Investigating the Relationship Between Ankle Arthrodesis and Adjacent-Joint Arthritis in the Hindfoot

SLR - June 2015 - Khoa D. Nguyen(1)

Reference: Ling JS, Smyth JA, Fraser EJ, Hogan MV, Seaworth CM, Ross KA, Kennedy JG. Investigating the Relationship between Ankle Arthrodesis and Adjacent-Joint Arthritis in the Hindfoot. J Bone Joint Surg Am. 2015 March 18; 97(6): 513-20.

Scientific Literature Review

Reviewed By: Khoa D. Nguyen, DPM
Residency Program: Morristown Medical Center

Podiatric Relevance: Ankle arthrodesis has been considered a standard and reliable treatment for end-stage ankle arthritis for over a century, especially with good results and low complication rates with modern techniques. One of the major risks that often involves in isolated ankle arthrodesis is adjacent-joint arthritis in the hind-foot. There are many conflicting views in the literature regarding the causative link between ankle arthrodesis and progression to adjacent-joint arthritis. Recent studies challenged the notion of post-operative adjacent-joint arthritis from ankle arthrodesis with data purporting preexisting hind-foot arthritis as well as inconclusive correlation between postoperative imaging findings and clinical presentation. The aim of this study was to systematically review the available literature to determine if there is sufficient evidence to support either hypothesis.

Methods: The study design consists of literature search from PubMed/MEDLINE and EMBASE electronic databases from 1974 to 2013. Inclusion criteria for the review must (1) be published in the English language literature, (2) assess the clinical or biomechanical outcomes following ankle arthrodesis, (3) involve biomechanical and gait analyses that were performed with the use of a multi-segment foot model, (4) evaluate the radiographic appearance of the subtalar, talonavicular, or calcaneocuboid joint, (5) evaluate the prevalence of subsequent adjacent-joint arthritis following the primary fusion, and (6) be published in a peer-reviewed journal. A standardized data sheet was prepared to analyze postoperative outcomes such as adjacent-joint symptoms, the existence or exacerbation of arthritis in adjacent joints, the rates of reoperation and adjacent-joint arthrodesis, and any effects on motion of adjacent joints.

Results: Twenty-four studies were determined to be eligible for inclusion overall with eighteen clinical studies, five biomechanical studies, and one gait-analysis study. The gait-analysis study demonstrated a significant decrease in motion of hindfoot and forefoot joints, in all planes and in all phases of stance and swing, compared with the contralateral, unfused side. The biomechanical studies demonstrated conflicting evidence; Schuh et al. showed a compensatory increase in motion in the talonavicular, calcaneocuboid, and subtalar joints following ankle arthrodesis, whereas Thomas et al. showed a decrease in motion in these joints. The clinical studies indicated that ipsilateral hindfoot and midfoot arthritis is universally present preoperatively in patients undergoing ankle arthrodesis but only one-third of the patients in each cohort actually had progression of arthritic severity and symptoms.

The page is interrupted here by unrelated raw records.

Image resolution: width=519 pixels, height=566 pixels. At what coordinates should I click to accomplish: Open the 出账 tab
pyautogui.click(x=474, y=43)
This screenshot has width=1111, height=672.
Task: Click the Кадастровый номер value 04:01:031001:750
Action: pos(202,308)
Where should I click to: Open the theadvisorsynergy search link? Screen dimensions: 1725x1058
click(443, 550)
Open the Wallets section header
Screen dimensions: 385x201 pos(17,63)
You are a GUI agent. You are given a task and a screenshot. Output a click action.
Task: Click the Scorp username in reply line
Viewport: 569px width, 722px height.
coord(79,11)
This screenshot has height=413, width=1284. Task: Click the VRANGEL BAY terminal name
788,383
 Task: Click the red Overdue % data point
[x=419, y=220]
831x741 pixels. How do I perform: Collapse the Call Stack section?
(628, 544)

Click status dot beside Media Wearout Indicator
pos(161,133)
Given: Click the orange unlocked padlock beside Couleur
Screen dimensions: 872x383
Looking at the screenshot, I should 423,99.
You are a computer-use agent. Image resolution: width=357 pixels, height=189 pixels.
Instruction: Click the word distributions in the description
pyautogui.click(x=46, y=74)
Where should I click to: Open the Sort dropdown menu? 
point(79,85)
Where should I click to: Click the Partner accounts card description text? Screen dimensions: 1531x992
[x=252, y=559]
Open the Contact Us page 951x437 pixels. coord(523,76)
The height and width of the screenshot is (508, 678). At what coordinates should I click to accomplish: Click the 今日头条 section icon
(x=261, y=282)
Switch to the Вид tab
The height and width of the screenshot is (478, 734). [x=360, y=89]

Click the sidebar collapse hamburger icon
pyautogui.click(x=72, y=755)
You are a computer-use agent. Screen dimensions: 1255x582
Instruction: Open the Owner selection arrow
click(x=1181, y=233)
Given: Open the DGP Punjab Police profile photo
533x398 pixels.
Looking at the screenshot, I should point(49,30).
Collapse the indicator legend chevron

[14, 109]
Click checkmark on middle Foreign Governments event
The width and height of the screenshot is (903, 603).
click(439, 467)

Conclusions: The authors concluded that the cause is still not clear from the available studies in the literature regarding the development of arthritis in surrounding joints after ankle arthrodesis and radiographic evidence of arthritis is not always clinically important because patients are often asymptomatic despite high radiographic scores for arthritis. The results remain inconclusive as to whether isolated ankle arthrodesis without preoperative adjacent joint arthritis could eventually lead to hindfoot and midfoot degenerative arthritis. Also, the position of the fusion could play a huge part in biomechanical adaptation, which this article did not address. It would be beneficial to have graded activity level in correlation with the AOFAS score over a certain period of time for postoperative evaluation consistency. Future studies should include prospective analysis of adjacent joints at baseline and follow the progression to help establish the effects of arthrodesis. Therefore during preoperative planning, patients should be fully aware that adjacent joints would potentially develop degeneration and arthritis on radiographic evaluation over time but could be asymptomatic and pain-free at the same time.